Static Calibration Tools

Static Calibration usually takes place at the factory or in service centers and is ideal for initial calibration or re-calibrating after major changes on the vehicle like bodywork. Benefits include generalized techniques for calibrating AV sensors, minimization of floorspace, time, and costs of static calibration, and more accurate self-calibration.

DriveWorks Static Calibration Tools provide ground truth for AV sensors by measuring manufacturing variation to a high degree of accuracy.

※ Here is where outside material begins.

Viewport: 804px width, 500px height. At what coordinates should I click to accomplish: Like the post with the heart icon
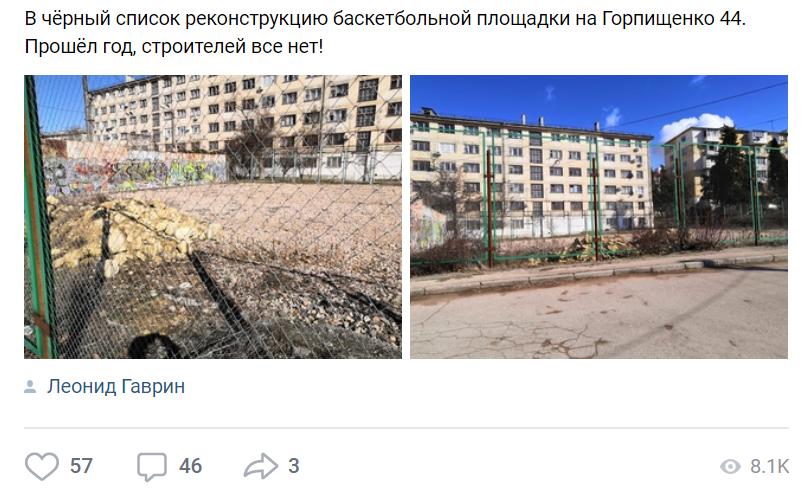pos(42,466)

Camera Calibration includes both extrinsic and intrinsic calibration, while the IMU Calibration Tool calibrates vehicle orientation with respect to the coordinate system.



Self-Calibration

Self-Calibration provides real-time compensation for environmental changes or mechanical stress on sensors caused by events such as changes in road gradient, tire pressure, vehicle passenger loading, and other minor changes. It corrects nominal calibration parameters (captured using the Static Calibration Tools) based on current sensor measurements in real-time, meaning that the algorithms are performant, safety-compliant, and optimized for the platform.


Egomotion Module

The DriveWorks Egomotion module uses a motion model to track and predict a vehicle’s pose. DriveWorks uses two types of motion models: an odometry-only model and, if an IMU is available, a model based on IMU and odometry.

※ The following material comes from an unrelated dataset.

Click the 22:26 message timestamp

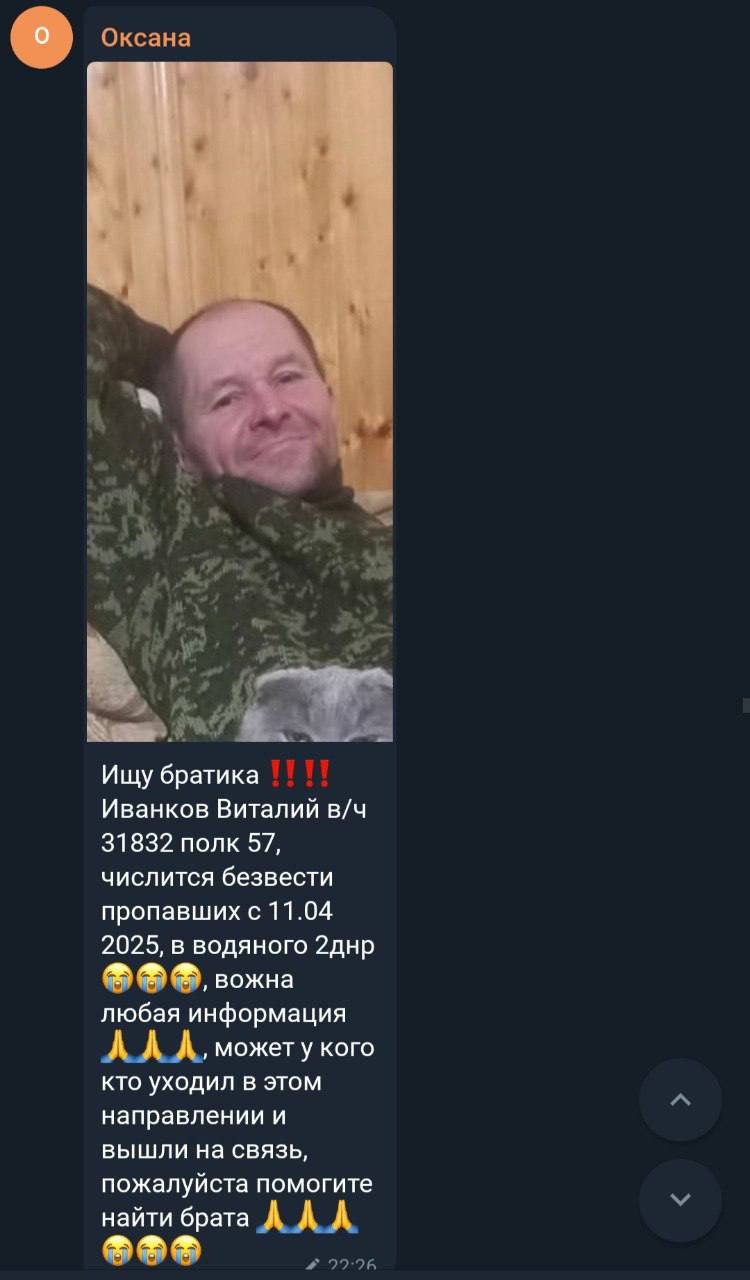[x=352, y=1265]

Developing with DRIVE Calibration


How to set up

You will need:

Steps:

  • Install DRIVE Calibration using the SDK Manager.
  • Refer to the DRIVE Core "How to setup" section to prepare your development environment and familiarize yourself with DriveWorks samples.

How to develop

Development Tasks Getting Started
One-time calibration of sensors mounted on a vehicle i.e. measure and record nominal calibration parameters using Static Calibration Tools

DRIVE Hyperion is recommended but not required.

Follow the “Camera Calibration Tutorial” in the "Tutorials" section of the DriveWorks SDK Reference Guide contained in the DRIVE Software Documentation

For IMU Calibration and additional information, refer to "Calibration Tools" under the "Tools" section of the DriveWorks SDK Reference Guide contained in the DRIVE Software Documentation

Dynamic calibration of sensors to help algorithms converge before driving an AV. Develop self-calibration capabilities for your solution using DRIVE Calibration.

There are several samples included in the “samples” section of DriveWorks SDK Reference guide contained in the DRIVE Software Documentation.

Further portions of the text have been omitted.